When I was first introduced to the subject the argument ran that the bouffons were amoral because every suppression, pogrom and persecution had been in the name of moral purpose; that individuals had to suffer for the greater good. An assertion of global ideals, incomprehensible in a local context, would inevitably lead to unfortunate local consequences. Bouffons suffered from an excess of moral zeal. However, in these times, when the free-market, American model of capitalism operates with mathematical indifference to public benefit, like a computer programme that has survival-of- the-fittest and profit maximisation as its primary factors and that takes no account of social effects, bouffons reflect this amorality back. We can observe this in the August rioters lack of morality. Taught to aspire to the heaven of fame and fortune ( as a replacement for a belief system) by the all pervasive advertising bombardment but living in the hell of denied access to them, they simply replicated the amorality of the market. How morally different is the robbing of an injured foreigner to the asset stripping of Cadbury's by Kraft?

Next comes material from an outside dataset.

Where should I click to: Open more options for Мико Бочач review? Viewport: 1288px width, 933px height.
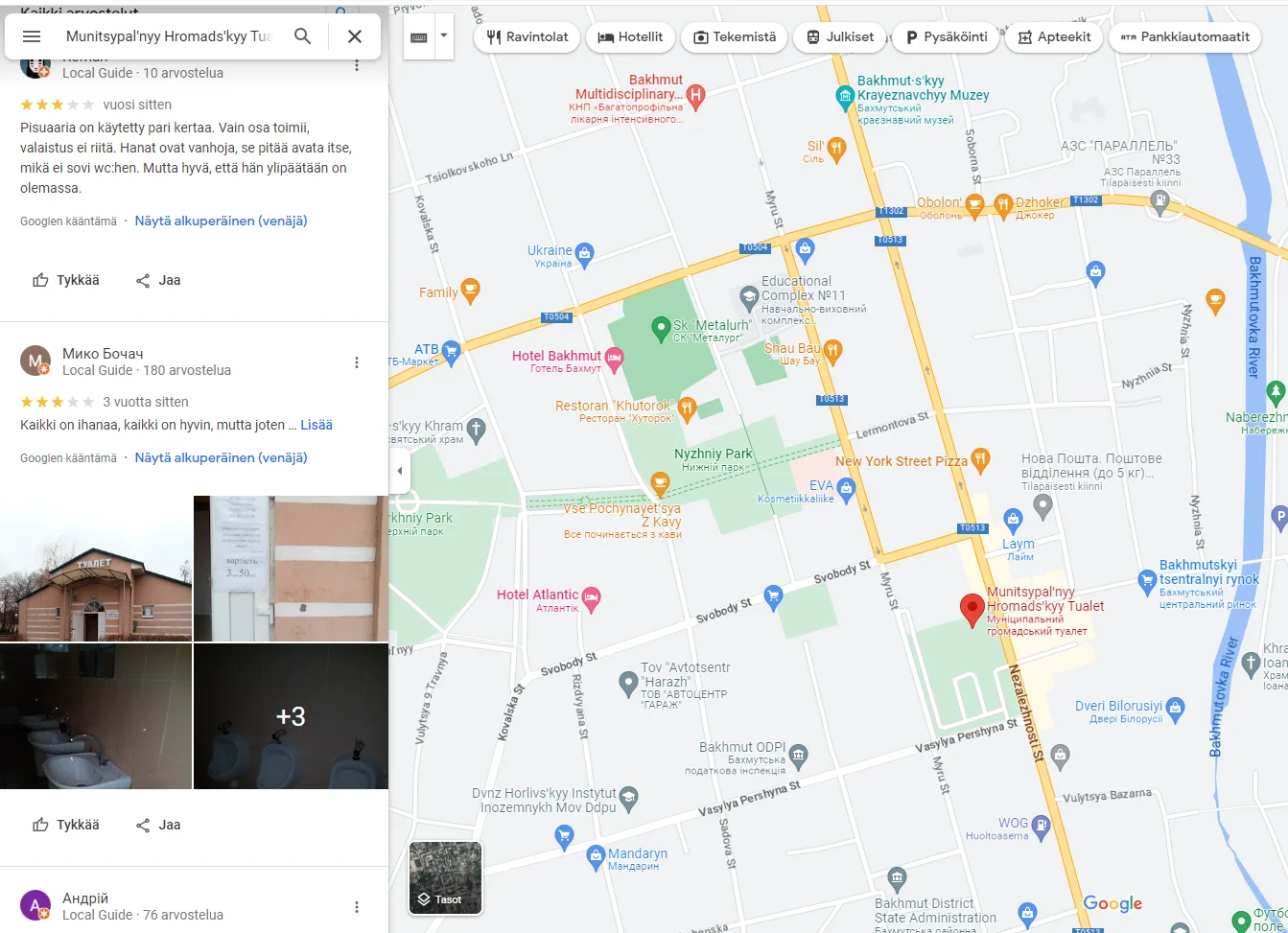(357, 362)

The 'amorality' of bouffons is based on survival at any cost. Back in the 1970's Colin Turnbull's grim account of the the starving African tribe, The Ik, was turned into a theatrical production by Peter Brook. The account described how the frail and old were ridiculed for their weakness as they were stoned to death so that the stronger could use their food ration. This week, Channel 4's Unreported World focussed on Christian preachers in Nigeria who promote the idea of personal wealth as being a sign of spiritual righteousness, offering their own ostentatious displays of wealth as examples of worthiness. Their crude exploitation of the gullible seems not so far from the self-righteous justification of wealth from the defenders of the disproportionate salary increases paid to chief executives this week. They claim that they are paid what they are worth even though they set the rates for each other through salary review boards.

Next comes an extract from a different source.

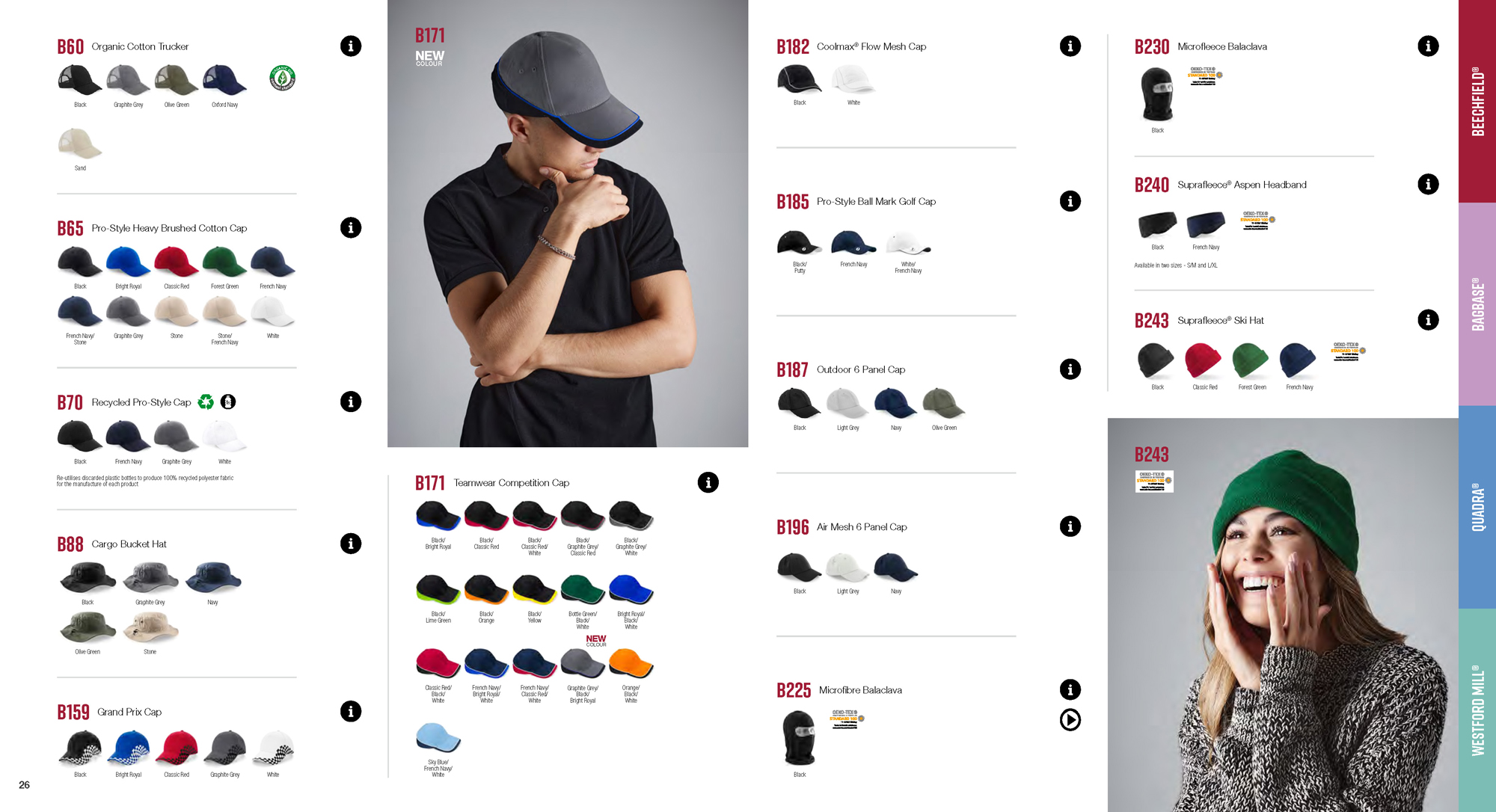Click the recycled symbol next to B70
Screen dimensions: 1496x812
(x=206, y=402)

Post-modernism, as I understand it, sees any morality as the construct of a particular perspective, neither better nor worse than any other form of self-justification. Like the free-marketeers, the advocates of Post -Modernism would dispute ideas of 'right' and 'wrong' as having no objective meaning. For example that the deaths of millions of human beings through starvation has no relevance to those people whose sense of well-being is centred on their own standard of living. This is the world we live in. The morality of our affluent, educated middle-class (who are the prime producers and consumers of theatre) may seem like a self-serving luxury to those rejects and outsiders who are beyond the reach of good intentions, so it is not surprising if they make fun of it.